Question

The derivative of \(\sin^{-1}(2x\sqrt{1-x^2})\) with respect to \(\sin^{-1}(3x - 4x^3)\) is

• A. \(\frac{2}{3}\)
• B. \(\frac{3}{2}\)
• C. \(\frac{1}{2}\)
• D. 1

Hint:

Recognizing the triple-angle and double-angle identities simplifies derivative problems.

Answer 1

The Correct Option is A

Step 1: Understanding the Concept:
Use trigonometric substitutions: Let \(x = \sin\theta\) or \(x = \cos\theta\).

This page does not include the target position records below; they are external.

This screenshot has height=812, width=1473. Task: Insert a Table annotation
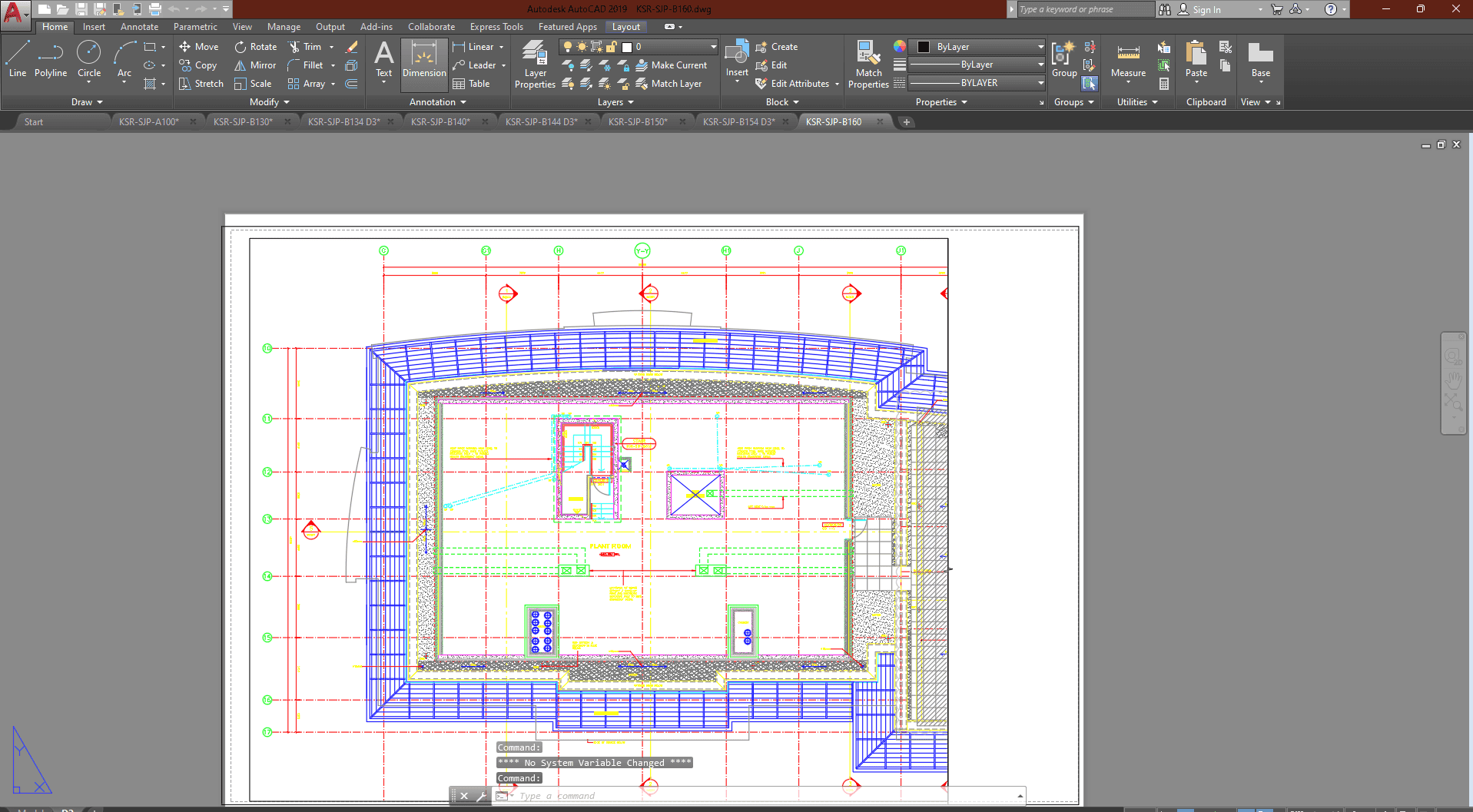pyautogui.click(x=471, y=84)
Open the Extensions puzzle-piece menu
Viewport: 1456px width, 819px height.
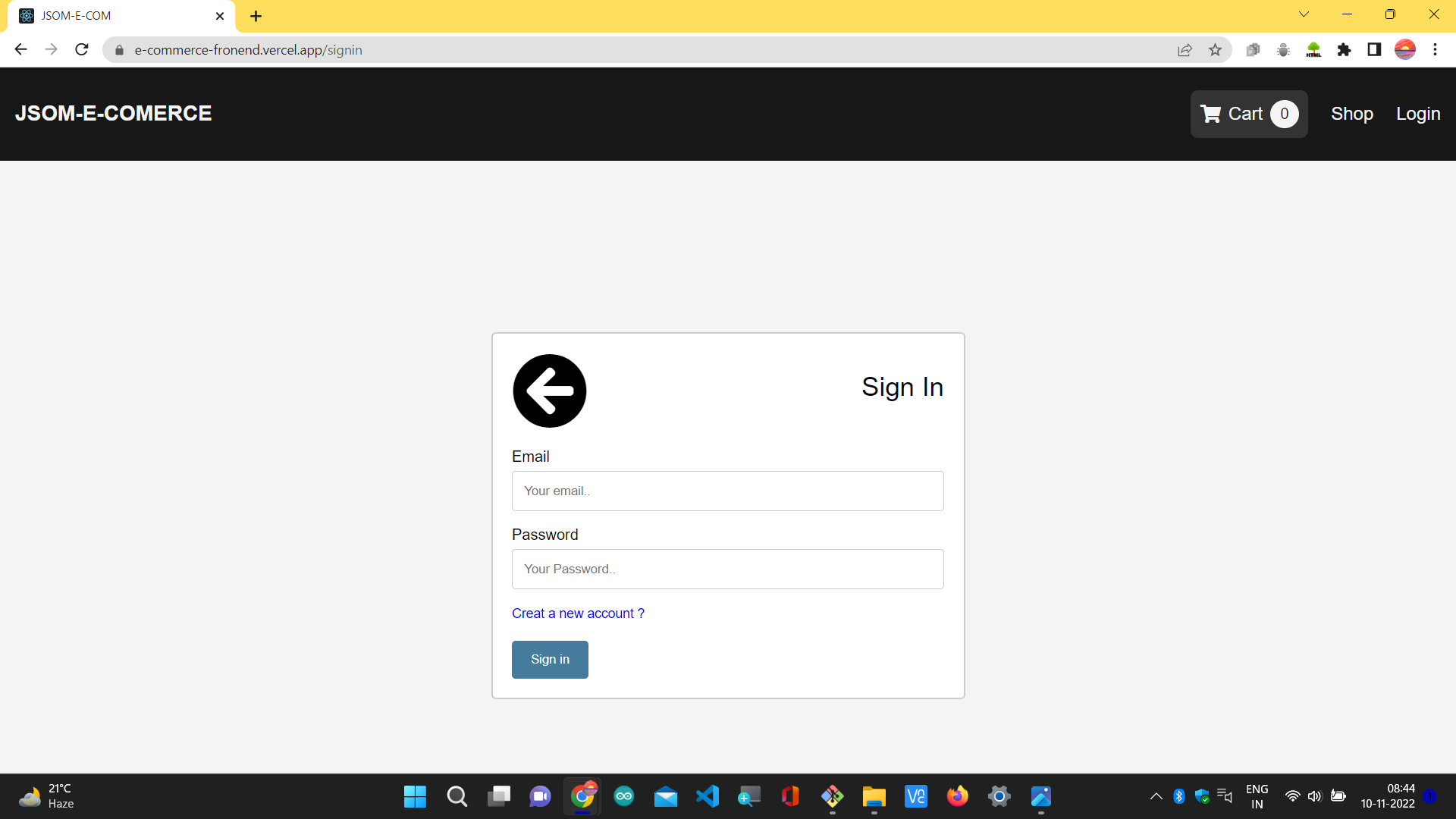tap(1344, 49)
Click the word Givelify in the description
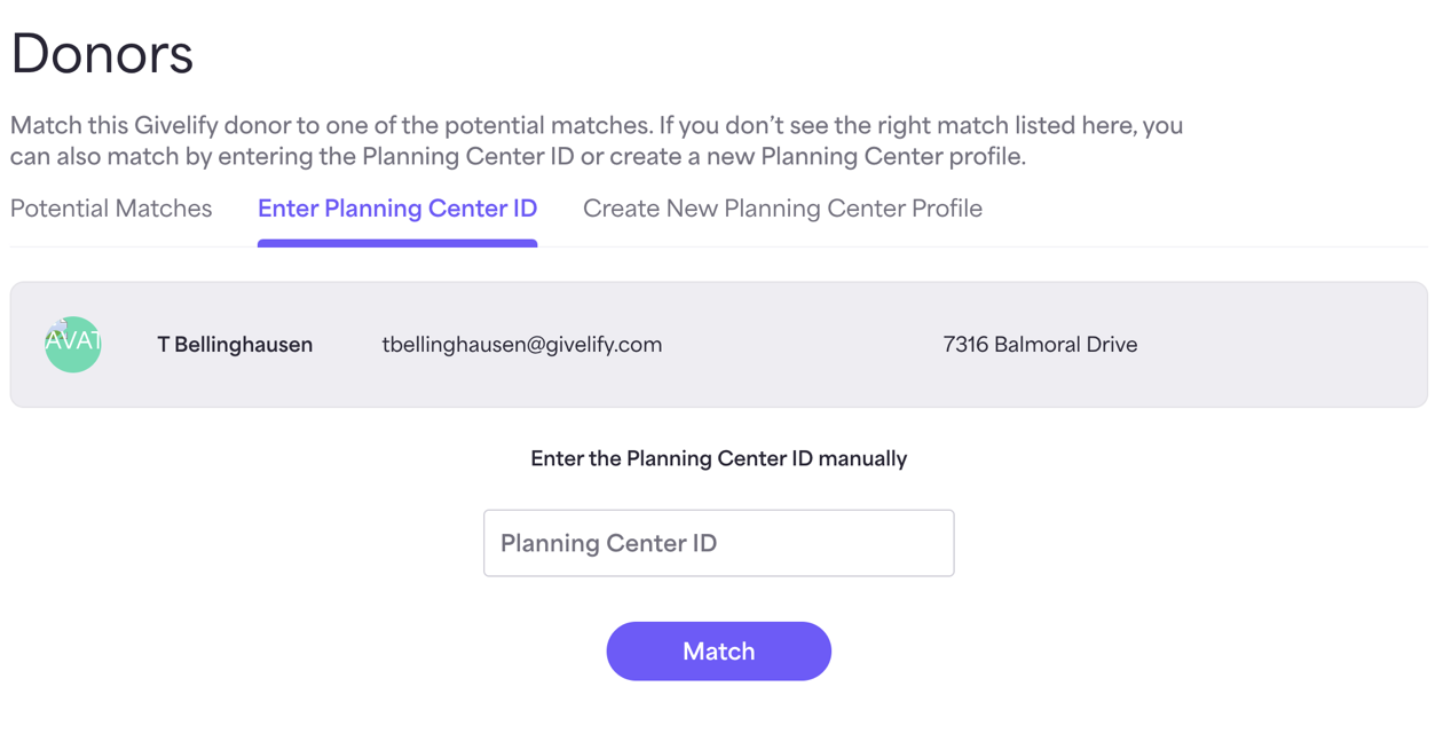Image resolution: width=1436 pixels, height=746 pixels. point(145,126)
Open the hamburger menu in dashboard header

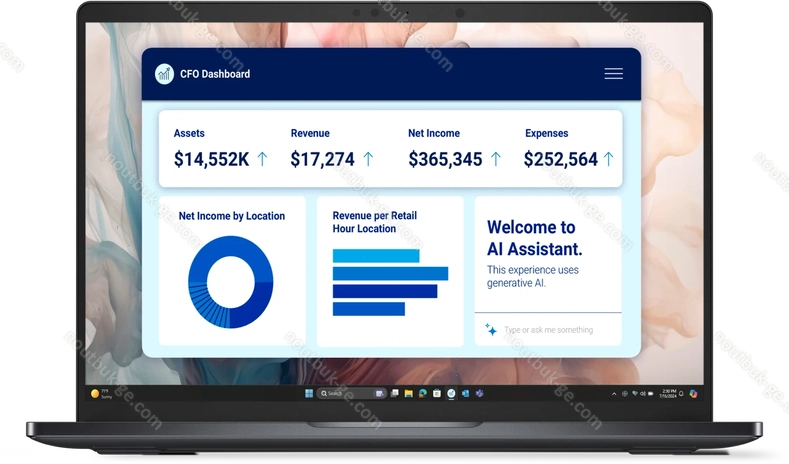coord(613,74)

Step 2: Detailed Explanation:
Let \(x = \sin\theta\). Then \(\sin^{-1}(2x\sqrt{1-x^2}) = \sin^{-1}(2\sin\theta\cos\theta) = \sin^{-1}(\sin 2\theta) = 2\theta\) for appropriate range. And \(\sin^{-1}(3x - 4x^3) = \sin^{-1}(3\sin\theta - 4\sin^3\theta) = \sin^{-1}(\sin 3\theta) = 3\theta\). Thus \(u = 2\theta\), \(v = 3\theta\), so \(\frac{du}{dv} = \frac{2}{3}\).

Step 3: Final Answer:
\(\frac{2}{3}\), which corresponds to option (A).